Southwest gives away “premium drink” (i.e., “beer”) coupons worth $5 to customers who buy a Business Select ticket. Of course, not everyone drinks, and half of the coupons are thrown away. After giving out 11 million or so of these coupons, Southwest changed its policy and held that the premium drink vouchers were only good on the day of the flight for which they were sold. A class action was born, alleging bait and switch. There’s a lot of publicity over the settlement; Southwest Airlines is giving away new coupons, i.e., free beer. Press coverage accepts the claim of class counsel that the coupons, which will expire in a year, and are only good in flight, are worth “perhaps more than $29 million”; papers in support of the settlement go even further and ascribe a value of up to $58 million. Thus, the attorneys will ask for $7 million. [preliminary approval order; Chi Trib; L&S; h/t LAN3]

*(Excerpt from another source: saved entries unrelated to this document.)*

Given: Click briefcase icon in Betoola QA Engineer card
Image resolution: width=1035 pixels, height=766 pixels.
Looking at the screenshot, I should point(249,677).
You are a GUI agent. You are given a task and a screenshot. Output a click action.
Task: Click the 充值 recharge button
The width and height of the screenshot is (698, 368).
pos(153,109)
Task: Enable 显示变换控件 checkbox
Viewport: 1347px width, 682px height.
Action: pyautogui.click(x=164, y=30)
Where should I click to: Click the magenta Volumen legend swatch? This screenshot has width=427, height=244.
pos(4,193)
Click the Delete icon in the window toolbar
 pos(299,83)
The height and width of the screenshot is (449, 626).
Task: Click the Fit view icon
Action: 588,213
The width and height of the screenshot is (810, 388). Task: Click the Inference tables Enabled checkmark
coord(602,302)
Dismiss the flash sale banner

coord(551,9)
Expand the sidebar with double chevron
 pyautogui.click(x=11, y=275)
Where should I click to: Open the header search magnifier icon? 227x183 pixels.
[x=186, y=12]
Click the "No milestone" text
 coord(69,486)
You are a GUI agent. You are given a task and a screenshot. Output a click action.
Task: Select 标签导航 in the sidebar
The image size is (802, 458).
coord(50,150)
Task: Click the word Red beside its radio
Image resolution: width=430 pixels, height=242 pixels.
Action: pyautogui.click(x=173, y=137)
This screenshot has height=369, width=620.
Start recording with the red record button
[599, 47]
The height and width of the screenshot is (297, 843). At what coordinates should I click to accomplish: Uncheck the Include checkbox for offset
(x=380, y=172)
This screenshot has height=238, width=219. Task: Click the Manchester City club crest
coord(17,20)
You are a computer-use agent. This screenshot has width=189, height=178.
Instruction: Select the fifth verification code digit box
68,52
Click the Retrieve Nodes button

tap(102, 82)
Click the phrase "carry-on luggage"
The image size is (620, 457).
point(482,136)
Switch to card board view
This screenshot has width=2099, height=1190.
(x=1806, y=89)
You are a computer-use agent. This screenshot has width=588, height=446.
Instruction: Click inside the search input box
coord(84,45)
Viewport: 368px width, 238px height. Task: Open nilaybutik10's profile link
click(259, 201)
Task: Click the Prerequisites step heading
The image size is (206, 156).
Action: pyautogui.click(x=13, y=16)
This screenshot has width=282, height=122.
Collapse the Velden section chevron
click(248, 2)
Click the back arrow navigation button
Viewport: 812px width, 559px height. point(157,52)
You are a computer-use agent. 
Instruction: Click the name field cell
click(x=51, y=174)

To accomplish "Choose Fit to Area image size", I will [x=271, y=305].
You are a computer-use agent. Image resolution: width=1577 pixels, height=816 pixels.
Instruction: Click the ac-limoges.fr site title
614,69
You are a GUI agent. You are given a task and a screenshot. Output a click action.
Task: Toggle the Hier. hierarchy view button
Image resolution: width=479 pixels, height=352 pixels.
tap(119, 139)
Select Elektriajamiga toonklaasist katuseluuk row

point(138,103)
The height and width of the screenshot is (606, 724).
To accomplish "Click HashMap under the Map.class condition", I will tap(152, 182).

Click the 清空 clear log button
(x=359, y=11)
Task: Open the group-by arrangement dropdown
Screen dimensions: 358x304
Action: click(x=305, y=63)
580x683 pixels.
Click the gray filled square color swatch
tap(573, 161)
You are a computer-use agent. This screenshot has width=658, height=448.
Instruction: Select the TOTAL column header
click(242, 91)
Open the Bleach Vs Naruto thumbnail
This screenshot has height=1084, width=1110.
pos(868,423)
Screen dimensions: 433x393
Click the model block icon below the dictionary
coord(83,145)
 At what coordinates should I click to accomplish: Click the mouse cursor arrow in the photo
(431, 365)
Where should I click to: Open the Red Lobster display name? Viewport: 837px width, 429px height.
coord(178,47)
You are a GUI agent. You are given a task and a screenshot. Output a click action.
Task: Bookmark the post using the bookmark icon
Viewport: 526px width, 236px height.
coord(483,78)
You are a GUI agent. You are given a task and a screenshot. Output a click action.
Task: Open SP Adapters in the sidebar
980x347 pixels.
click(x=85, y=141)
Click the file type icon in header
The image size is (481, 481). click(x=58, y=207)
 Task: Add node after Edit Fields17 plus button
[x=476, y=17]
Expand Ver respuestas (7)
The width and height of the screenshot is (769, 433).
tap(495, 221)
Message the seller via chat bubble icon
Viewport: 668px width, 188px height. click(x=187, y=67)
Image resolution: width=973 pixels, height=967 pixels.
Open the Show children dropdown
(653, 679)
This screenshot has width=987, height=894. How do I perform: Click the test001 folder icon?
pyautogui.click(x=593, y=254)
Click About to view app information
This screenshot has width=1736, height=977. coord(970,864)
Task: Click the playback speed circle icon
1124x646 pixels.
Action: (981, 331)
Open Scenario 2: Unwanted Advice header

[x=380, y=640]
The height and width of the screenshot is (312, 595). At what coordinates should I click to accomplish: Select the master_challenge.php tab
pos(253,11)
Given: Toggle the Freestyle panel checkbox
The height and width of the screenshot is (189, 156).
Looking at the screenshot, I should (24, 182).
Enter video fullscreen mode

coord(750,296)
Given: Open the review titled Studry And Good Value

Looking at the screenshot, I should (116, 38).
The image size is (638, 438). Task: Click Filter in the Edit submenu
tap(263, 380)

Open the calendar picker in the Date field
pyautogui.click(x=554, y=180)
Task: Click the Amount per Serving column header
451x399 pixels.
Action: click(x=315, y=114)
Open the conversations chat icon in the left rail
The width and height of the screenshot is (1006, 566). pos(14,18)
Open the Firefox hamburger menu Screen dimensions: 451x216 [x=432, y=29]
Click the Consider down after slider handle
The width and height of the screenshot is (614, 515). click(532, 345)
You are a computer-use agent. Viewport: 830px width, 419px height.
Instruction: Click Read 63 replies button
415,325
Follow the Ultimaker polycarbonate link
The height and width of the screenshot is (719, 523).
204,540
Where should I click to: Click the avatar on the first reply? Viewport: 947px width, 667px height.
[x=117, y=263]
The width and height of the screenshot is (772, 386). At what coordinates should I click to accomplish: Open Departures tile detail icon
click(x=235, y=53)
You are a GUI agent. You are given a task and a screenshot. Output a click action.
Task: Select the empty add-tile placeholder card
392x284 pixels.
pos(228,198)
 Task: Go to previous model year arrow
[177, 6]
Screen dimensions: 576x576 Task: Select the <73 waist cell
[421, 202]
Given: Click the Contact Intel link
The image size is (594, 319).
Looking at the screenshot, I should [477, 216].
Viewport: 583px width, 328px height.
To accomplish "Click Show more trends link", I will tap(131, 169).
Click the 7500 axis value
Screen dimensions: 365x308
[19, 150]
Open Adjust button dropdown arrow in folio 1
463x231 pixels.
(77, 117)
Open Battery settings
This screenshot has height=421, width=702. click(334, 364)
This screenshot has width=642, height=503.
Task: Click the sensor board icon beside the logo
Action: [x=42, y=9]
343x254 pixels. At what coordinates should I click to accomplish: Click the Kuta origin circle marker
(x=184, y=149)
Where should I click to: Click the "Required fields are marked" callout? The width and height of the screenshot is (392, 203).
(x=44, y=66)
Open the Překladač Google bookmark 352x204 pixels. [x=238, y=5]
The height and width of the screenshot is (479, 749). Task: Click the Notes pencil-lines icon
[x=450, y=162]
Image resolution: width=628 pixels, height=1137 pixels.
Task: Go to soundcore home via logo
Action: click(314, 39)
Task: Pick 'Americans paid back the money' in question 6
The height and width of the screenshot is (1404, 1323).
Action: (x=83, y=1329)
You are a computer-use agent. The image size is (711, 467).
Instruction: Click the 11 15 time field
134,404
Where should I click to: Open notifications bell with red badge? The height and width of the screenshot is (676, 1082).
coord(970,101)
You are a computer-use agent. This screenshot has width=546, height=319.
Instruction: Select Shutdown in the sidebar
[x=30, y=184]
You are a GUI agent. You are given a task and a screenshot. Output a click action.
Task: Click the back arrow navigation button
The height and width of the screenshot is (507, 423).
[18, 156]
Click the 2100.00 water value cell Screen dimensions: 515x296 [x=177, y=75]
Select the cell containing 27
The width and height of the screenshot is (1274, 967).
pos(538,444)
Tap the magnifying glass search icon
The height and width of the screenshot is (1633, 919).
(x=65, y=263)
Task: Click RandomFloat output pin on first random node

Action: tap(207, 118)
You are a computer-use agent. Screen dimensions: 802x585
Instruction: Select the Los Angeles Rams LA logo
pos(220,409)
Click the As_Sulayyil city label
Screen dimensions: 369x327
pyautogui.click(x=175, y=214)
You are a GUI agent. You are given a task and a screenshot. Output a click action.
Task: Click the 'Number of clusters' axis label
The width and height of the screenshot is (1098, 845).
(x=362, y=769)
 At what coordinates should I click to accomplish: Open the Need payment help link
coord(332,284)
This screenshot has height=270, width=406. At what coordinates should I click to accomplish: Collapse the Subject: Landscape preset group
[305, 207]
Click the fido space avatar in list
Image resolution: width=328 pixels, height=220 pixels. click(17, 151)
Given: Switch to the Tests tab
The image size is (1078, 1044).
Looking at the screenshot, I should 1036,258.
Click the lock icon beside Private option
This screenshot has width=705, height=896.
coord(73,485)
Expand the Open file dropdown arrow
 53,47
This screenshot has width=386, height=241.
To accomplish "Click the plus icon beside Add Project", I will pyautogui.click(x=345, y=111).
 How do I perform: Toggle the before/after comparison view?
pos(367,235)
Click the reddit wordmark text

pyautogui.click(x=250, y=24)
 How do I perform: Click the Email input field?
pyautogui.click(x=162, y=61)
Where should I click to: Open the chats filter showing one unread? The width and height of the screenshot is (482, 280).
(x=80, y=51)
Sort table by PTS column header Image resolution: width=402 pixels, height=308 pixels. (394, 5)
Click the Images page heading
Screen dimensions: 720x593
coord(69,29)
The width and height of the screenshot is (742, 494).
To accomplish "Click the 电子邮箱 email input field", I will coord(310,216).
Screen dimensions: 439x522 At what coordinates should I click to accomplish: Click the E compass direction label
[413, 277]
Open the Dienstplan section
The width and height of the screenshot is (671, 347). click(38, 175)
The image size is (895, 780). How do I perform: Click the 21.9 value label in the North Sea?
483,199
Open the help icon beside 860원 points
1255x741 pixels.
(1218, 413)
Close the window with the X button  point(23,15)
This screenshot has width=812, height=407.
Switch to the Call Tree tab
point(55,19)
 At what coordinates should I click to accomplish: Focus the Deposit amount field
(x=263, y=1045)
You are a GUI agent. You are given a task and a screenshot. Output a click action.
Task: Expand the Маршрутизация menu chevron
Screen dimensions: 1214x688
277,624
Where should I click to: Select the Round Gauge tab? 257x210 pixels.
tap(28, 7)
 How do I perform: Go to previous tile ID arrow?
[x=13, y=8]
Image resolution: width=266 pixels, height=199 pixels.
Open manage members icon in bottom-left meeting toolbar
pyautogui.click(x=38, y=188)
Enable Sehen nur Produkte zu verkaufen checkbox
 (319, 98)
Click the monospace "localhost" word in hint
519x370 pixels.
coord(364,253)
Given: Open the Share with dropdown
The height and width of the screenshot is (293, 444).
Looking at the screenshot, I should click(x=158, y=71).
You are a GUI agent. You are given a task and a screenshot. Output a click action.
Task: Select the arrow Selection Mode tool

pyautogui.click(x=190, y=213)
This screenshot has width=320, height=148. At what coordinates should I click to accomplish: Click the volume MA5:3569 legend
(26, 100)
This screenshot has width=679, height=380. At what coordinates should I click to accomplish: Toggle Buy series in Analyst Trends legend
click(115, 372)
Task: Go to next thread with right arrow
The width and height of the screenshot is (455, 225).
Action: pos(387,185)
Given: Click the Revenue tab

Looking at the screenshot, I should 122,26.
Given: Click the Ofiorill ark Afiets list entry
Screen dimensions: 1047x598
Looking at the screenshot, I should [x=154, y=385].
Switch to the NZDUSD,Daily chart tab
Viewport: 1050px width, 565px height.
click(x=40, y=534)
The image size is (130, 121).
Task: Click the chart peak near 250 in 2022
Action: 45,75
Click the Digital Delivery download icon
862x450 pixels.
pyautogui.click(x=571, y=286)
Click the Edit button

Thing is, we know from decades of history of coupon settlements that less than $1 million of these coupons are going to get used; heck less than $1 million are likely to be claimed. The settlement is worth “perhaps more than $29 million” only in the sense that “perhaps” the atoms in the chair you are sitting on will all simultaneously shift one foot to the left. Customers are getting notified by email, but the vouchers aren’t being sent to them by email. That’s because Southwest wants to limit its liability, but the attorneys want to maximize their payout; they both have the incentive to exaggerate the true value of the settlement. If they told the court the settlement was worth less than $1 million to the class, the court might ask questions why a disproportionate share is reserved for the attorneys; if they asked the court to follow the strictures of the Class Action Fairness Act, which requires attorney awards to be tied to the value of redeemed coupons, the attorneys would have no chance at $7 million.
One hopes a class member sees through this misleading unfairness, and finds pro bono counsel willing to object.
The class consists of “All Southwest customers who purchased an Eligible Drink Voucher through the purchase of a Business Select ticket or otherwise, during the time period before August 1, 2010, but who did not redeem the Eligible Drink Voucher. The Class does not include Southwest customers who obtained drink vouchers or drink coupons through the Southwest Rapid Rewards program, unless those customers separately purchased, but did not redeem, Eligible Drink Vouchers through the purchase of a Business Select ticket or otherwise.” The case is In re Southwest Airlines Voucher Litigation, No. 11-cv-8176 (N.D. Ill.).